The threat is comfortable drift toward not understanding what you're doing
The threat is comfortable drift toward not understanding what you're doing
The thing is, agents aren’t going away. So if Bob can do things with agents, he can do things.
I mourn the loss of working on intellectually stimulating programming problems, but that’s a part of my job that’s fading. I need to decide if the remaining work - understanding requirements, managing teams, what have you - is still enjoyable enough to continue.
To be honest, I’m looking at leaving software because the job has turned into a different sort of thing than what I signed up for.
So I think this article is partly right, Bob is not learning those skills which we used to require. But I think the market is going to stop valuing those skills, so it’s not really a _problem_, except for Bob’s own intellectual loss.

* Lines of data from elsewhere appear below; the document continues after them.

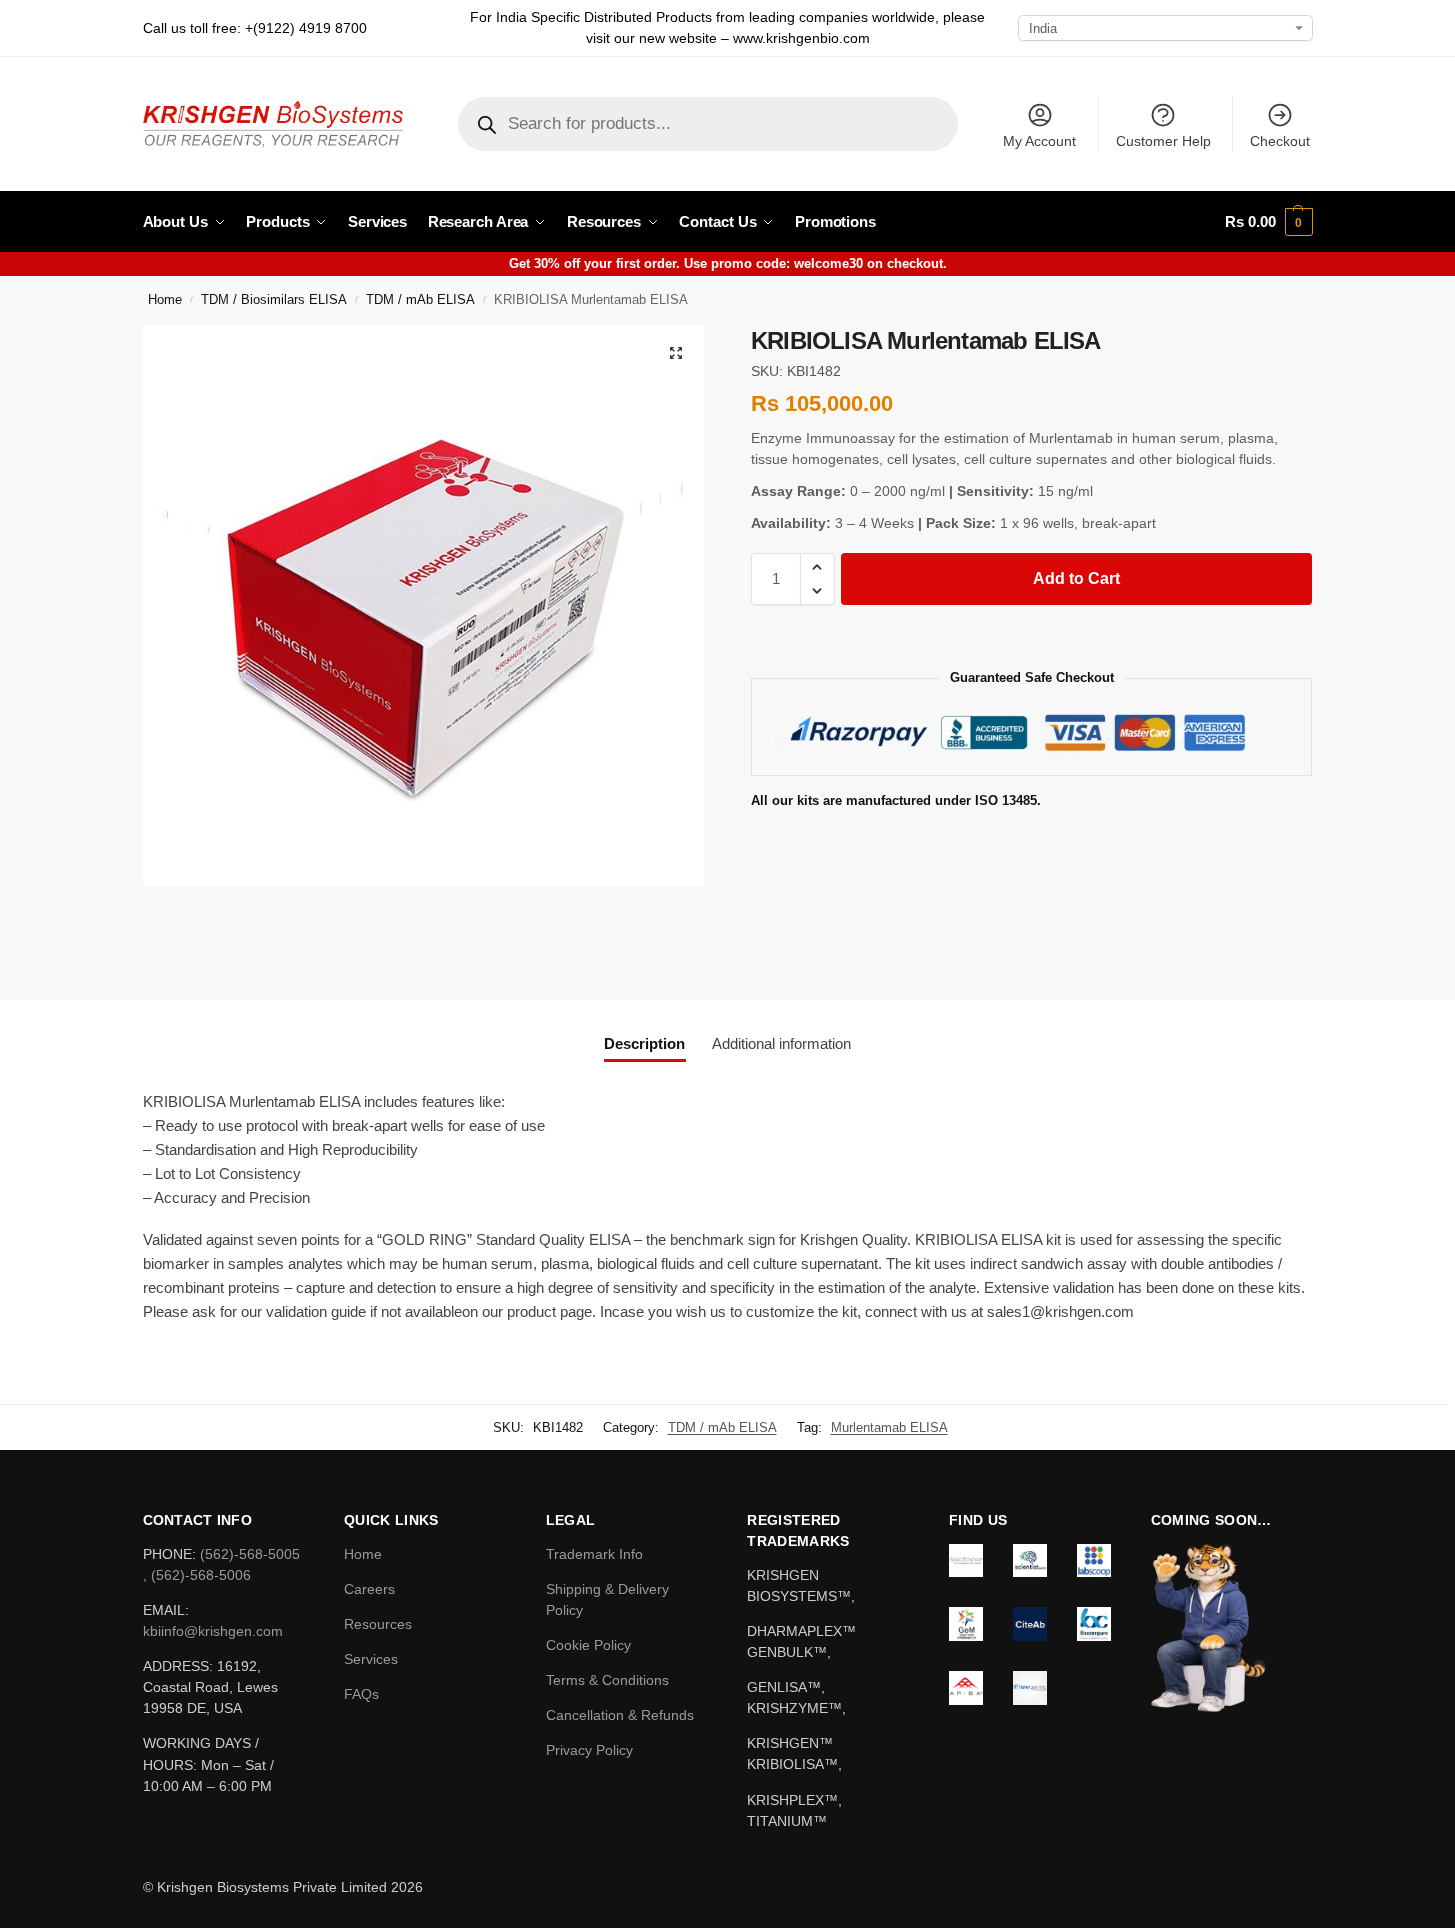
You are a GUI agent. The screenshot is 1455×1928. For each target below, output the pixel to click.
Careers (369, 1589)
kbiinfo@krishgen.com (213, 1631)
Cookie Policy (588, 1645)
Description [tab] (644, 1043)
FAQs (361, 1694)
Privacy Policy (589, 1750)
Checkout (1280, 141)
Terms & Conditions (607, 1680)
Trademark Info (594, 1554)
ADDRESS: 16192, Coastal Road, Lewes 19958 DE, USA (210, 1687)
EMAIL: (166, 1610)
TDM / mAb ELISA (420, 300)
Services (371, 1659)
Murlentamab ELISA (889, 1427)
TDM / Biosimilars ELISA (274, 300)
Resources (378, 1624)
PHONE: (171, 1554)
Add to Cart (1076, 578)
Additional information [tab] (781, 1043)
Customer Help (1163, 141)
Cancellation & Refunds (620, 1715)
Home (165, 300)
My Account (1039, 141)
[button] (1268, 222)
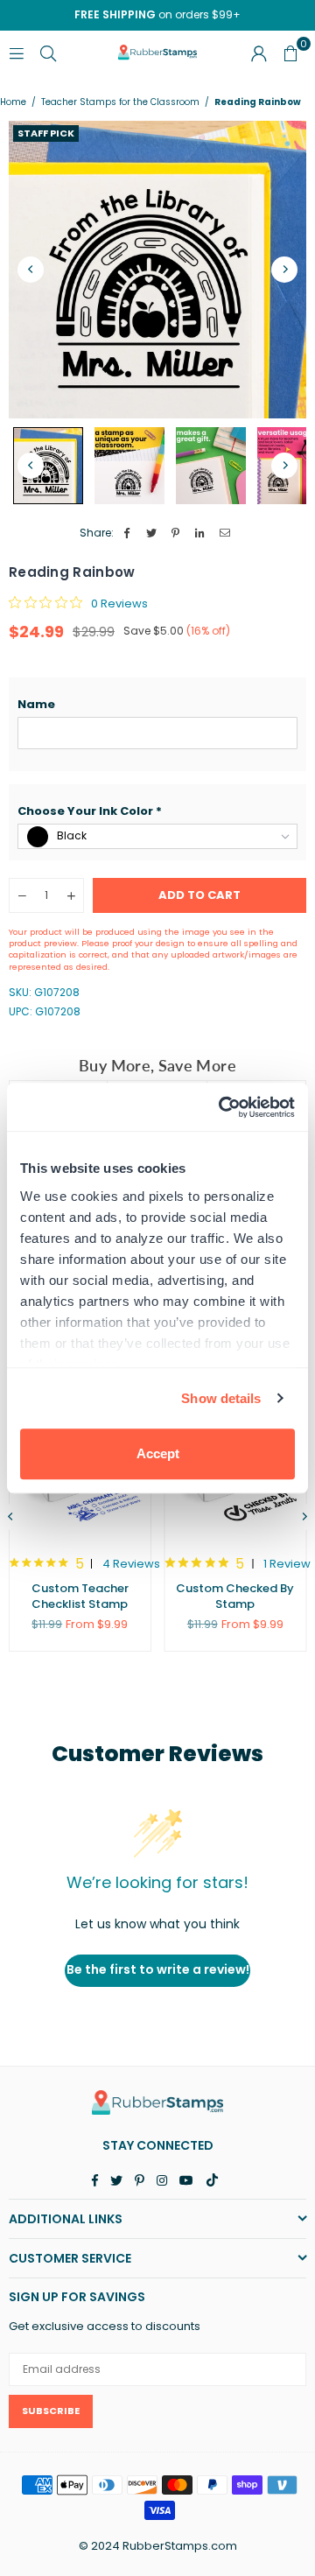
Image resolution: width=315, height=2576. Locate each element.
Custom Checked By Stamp (235, 1596)
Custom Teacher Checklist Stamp (80, 1596)
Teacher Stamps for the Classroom (120, 102)
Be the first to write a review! (157, 1969)
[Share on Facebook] (127, 533)
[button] (158, 704)
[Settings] (259, 52)
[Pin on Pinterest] (176, 533)
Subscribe (51, 2411)
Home (13, 102)
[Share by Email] (225, 533)
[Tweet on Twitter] (151, 533)
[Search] (48, 52)
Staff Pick (46, 133)
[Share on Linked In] (200, 533)
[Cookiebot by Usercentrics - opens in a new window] (222, 1107)
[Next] (284, 269)
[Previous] (31, 269)
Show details (221, 1398)
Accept (157, 1453)
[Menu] (16, 52)
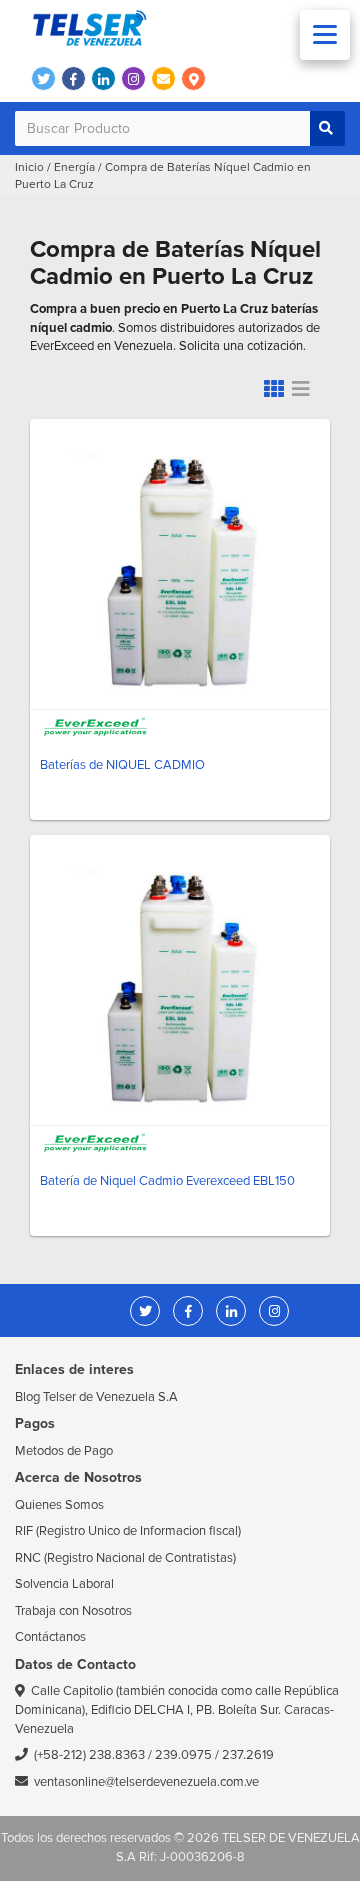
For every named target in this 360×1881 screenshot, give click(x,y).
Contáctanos (50, 1637)
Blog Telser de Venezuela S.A (96, 1397)
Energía (74, 167)
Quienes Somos (59, 1505)
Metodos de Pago (64, 1451)
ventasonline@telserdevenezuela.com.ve (146, 1782)
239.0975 (183, 1755)
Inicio (29, 167)
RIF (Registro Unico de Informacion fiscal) (128, 1531)
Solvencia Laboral (64, 1584)
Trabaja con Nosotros (73, 1611)
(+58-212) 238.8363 (89, 1755)
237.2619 (248, 1755)
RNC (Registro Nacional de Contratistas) (125, 1558)
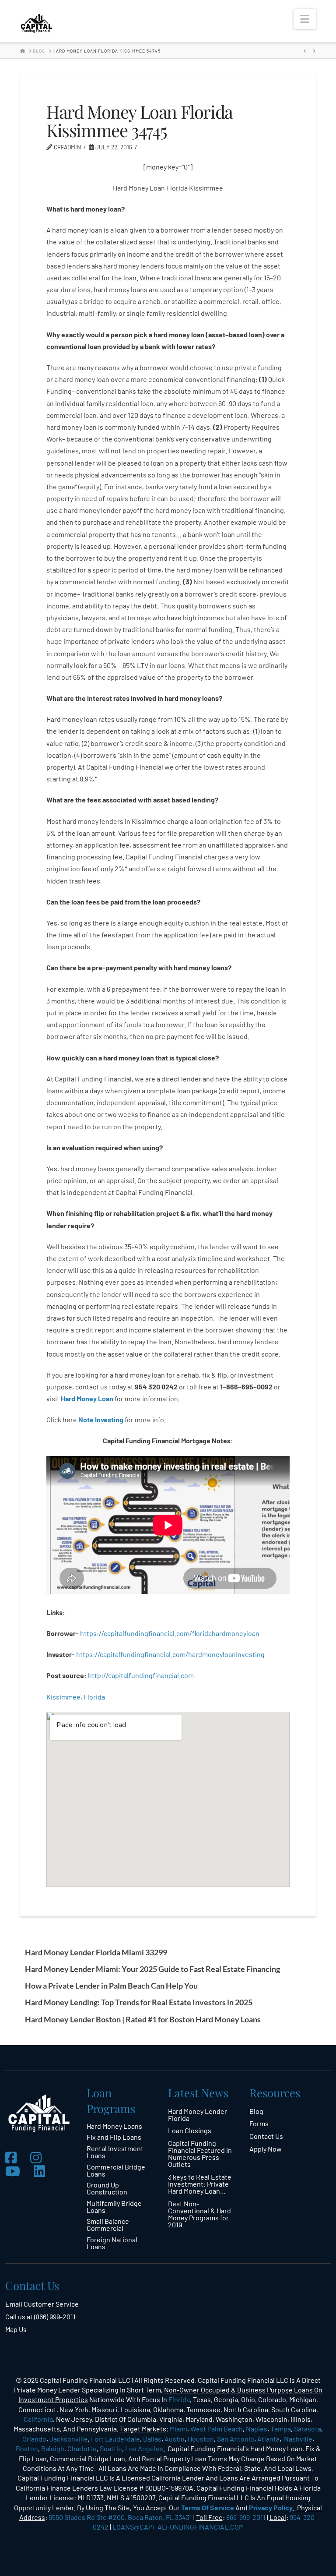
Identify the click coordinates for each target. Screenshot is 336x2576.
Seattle (111, 2448)
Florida (179, 2399)
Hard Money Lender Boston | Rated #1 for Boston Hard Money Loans (143, 2019)
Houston (201, 2439)
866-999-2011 (246, 2517)
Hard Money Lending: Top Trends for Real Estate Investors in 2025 (138, 2002)
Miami (178, 2428)
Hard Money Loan (87, 1398)
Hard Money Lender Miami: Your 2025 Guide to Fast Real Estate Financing (152, 1969)
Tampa (280, 2428)
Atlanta (268, 2439)
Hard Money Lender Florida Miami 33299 (96, 1952)
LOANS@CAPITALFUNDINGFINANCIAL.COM (178, 2527)
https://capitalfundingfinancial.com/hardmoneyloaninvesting (171, 1654)
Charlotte (82, 2448)
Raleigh (52, 2448)
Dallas (152, 2439)
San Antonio (235, 2439)
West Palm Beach (216, 2428)
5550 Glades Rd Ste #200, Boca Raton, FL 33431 (120, 2517)
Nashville (298, 2439)
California (38, 2419)
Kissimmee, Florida (75, 1697)
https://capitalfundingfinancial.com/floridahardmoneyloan (169, 1633)
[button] (305, 19)
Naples (256, 2428)
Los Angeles (144, 2448)
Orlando (34, 2439)
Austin (174, 2439)
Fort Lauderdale (115, 2439)
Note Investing (100, 1419)
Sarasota (307, 2428)
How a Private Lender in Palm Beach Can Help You (111, 1985)
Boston (27, 2448)
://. (141, 1675)
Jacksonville (68, 2439)
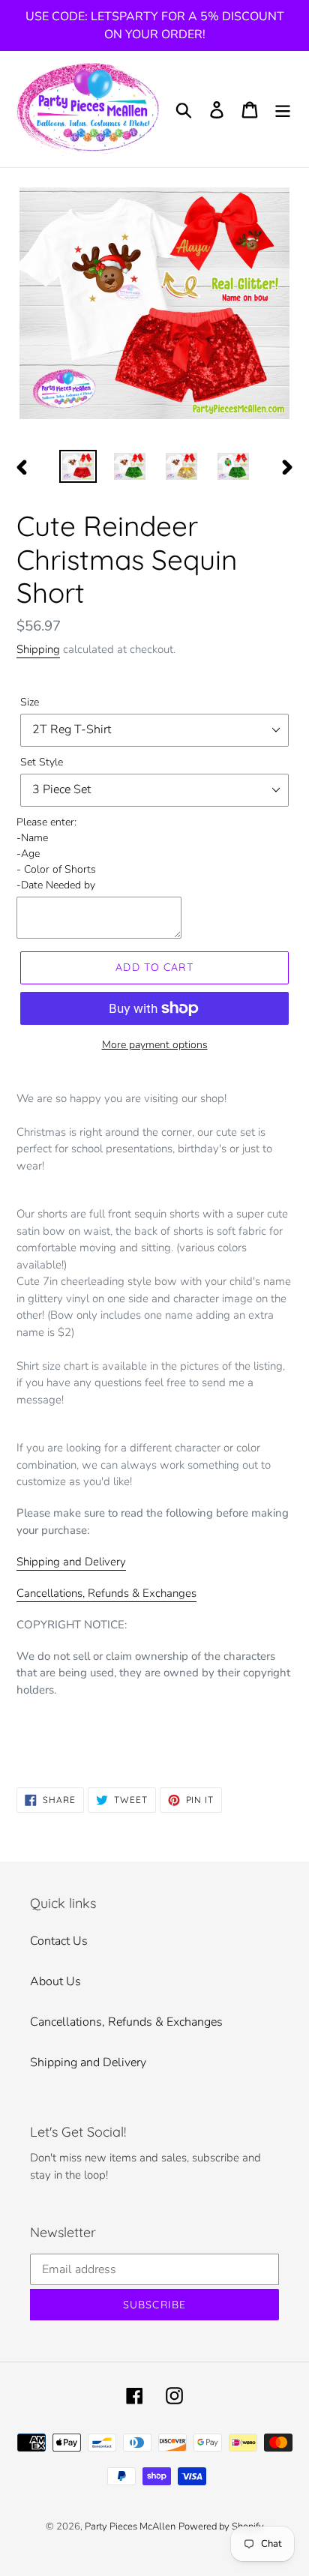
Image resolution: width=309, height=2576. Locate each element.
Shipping (38, 649)
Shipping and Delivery (71, 1561)
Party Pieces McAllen (130, 2526)
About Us (55, 1981)
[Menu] (282, 109)
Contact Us (59, 1941)
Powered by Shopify (221, 2526)
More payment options (155, 1045)
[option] (78, 466)
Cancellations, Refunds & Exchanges (106, 1593)
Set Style (41, 762)
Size (29, 702)
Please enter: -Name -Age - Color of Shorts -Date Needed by (56, 853)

I don’t like it, but I’m trying to face up to it.
> The thing is, agents aren’t going away. So if Bob can do things with agents, he can do things.
"Being able to deliver using AI" wasn't the point of the article. If it was the point, your comment would make sense.
The point of the program referred to in the article is not to deliver results, but to deliver an Alice. Delivering a Bob is a failure of the program.
Whether you think that a Bob+AI delivers the same results is not relevant to the point of the article, because the goal is not to deliver the results, it's to deliver an Alice.